Data taken from a collection

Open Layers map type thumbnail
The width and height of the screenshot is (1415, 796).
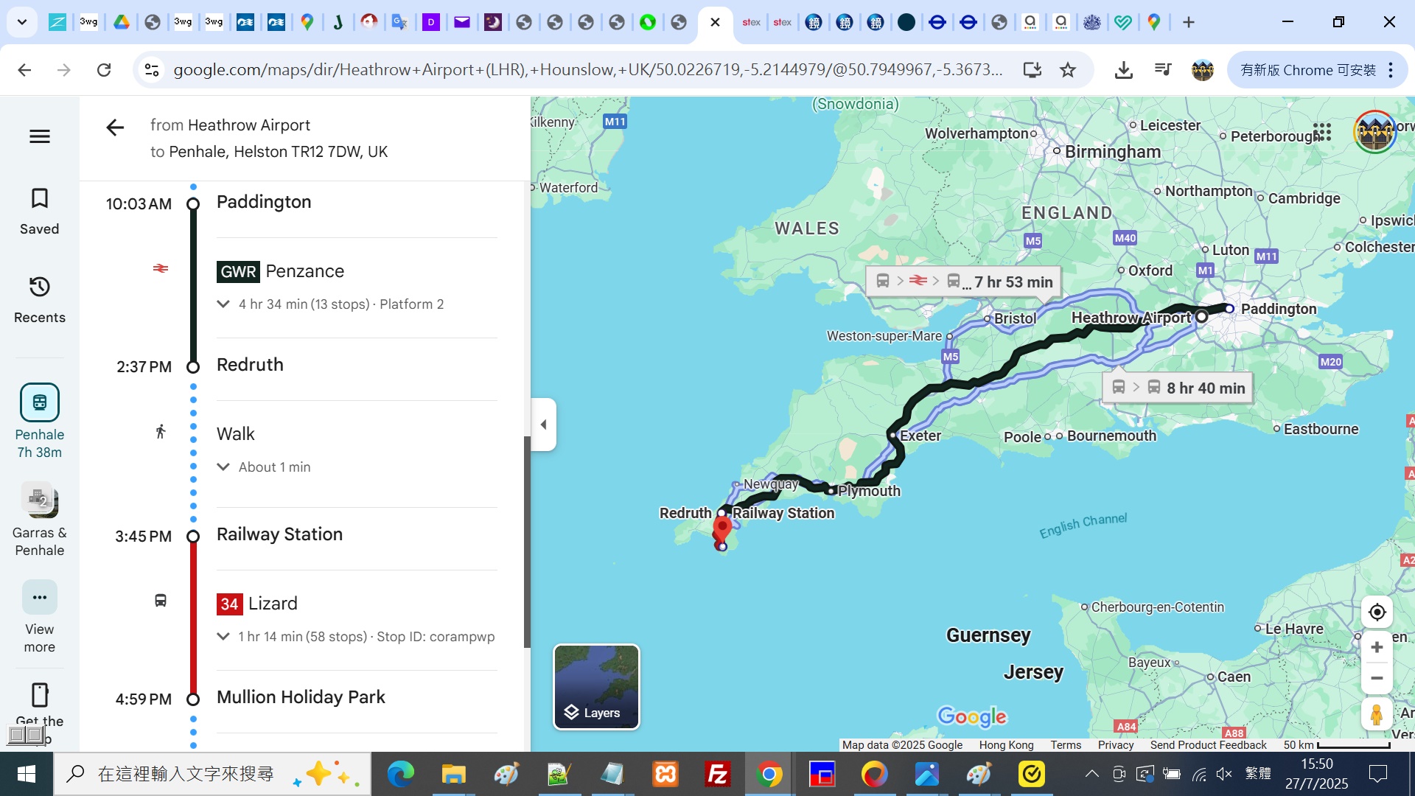(596, 687)
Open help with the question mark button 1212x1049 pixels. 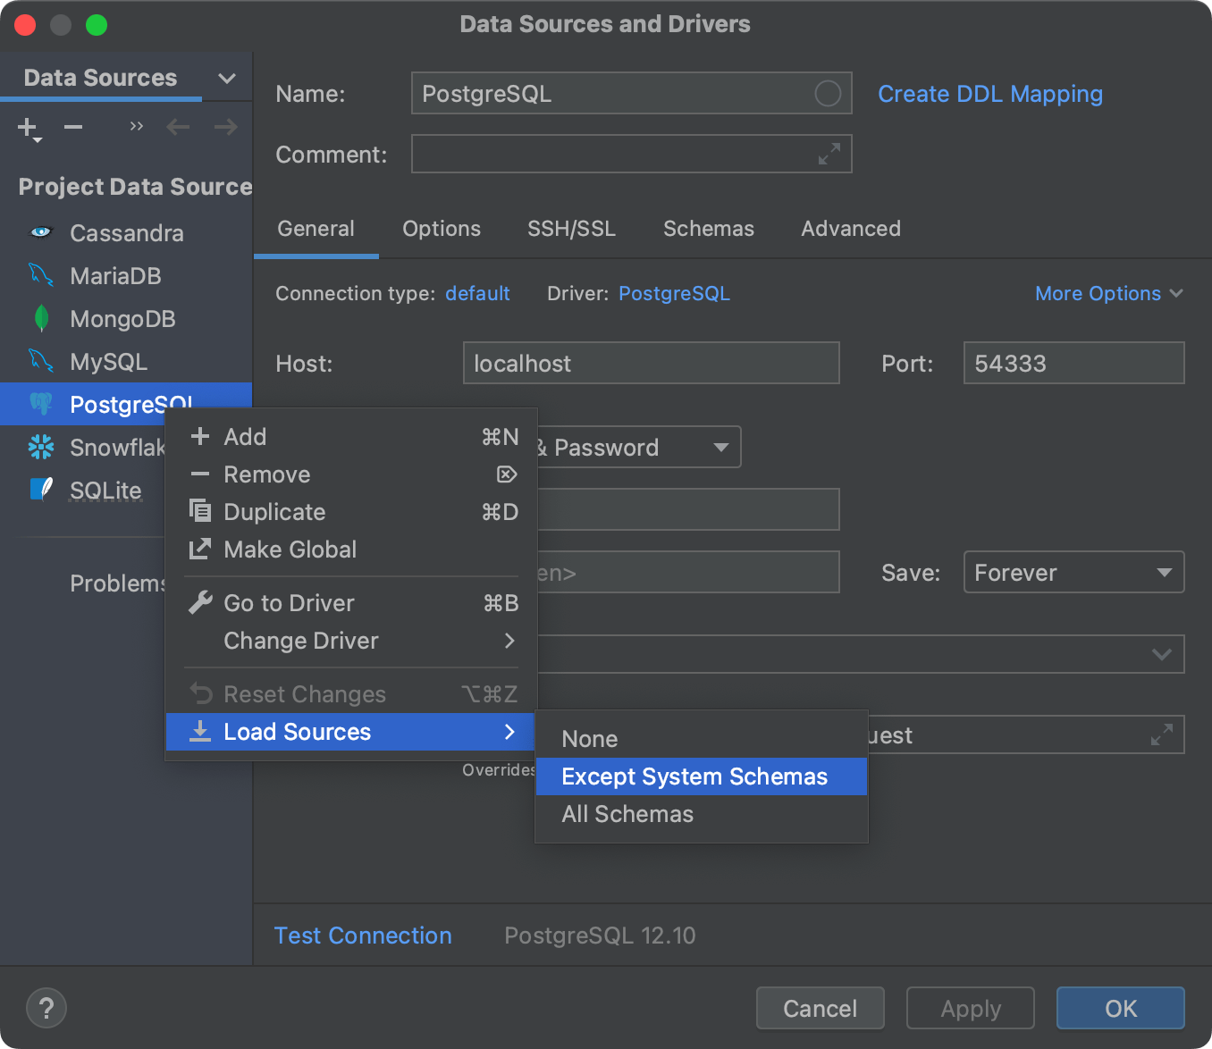pyautogui.click(x=46, y=1009)
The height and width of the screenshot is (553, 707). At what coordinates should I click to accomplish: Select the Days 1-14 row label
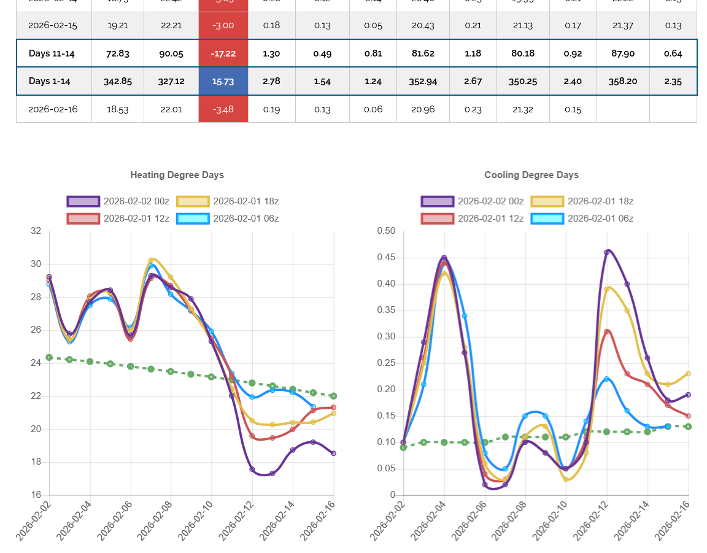tap(49, 81)
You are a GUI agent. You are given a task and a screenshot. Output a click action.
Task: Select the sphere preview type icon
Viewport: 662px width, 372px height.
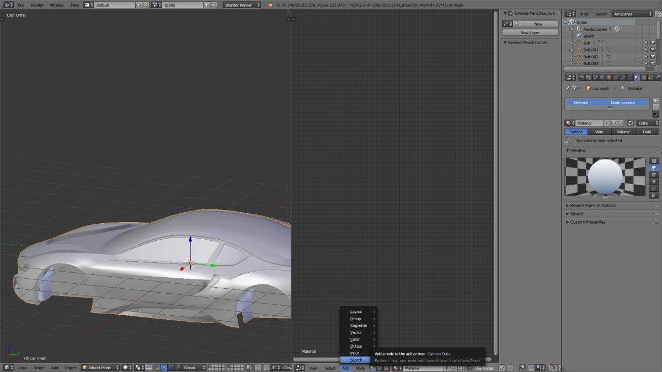tap(654, 168)
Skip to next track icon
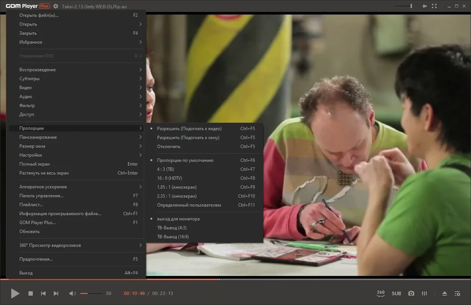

What is expected: Return the lines of the items word for word, beginning at the line that contains "The height and" and continuing through the end of the items. Omit the pictures from your answer.

Solution to this problem:
The height and width of the screenshot is (553, 707). At what coordinates should I click to accomplish: Select the Days 1-14 row label
tap(49, 81)
You are a GUI agent. You are given a task and a screenshot. Output a click action.
Task: Select the sphere preview type icon
Viewport: 662px width, 372px height.
tap(654, 168)
Skip to next track icon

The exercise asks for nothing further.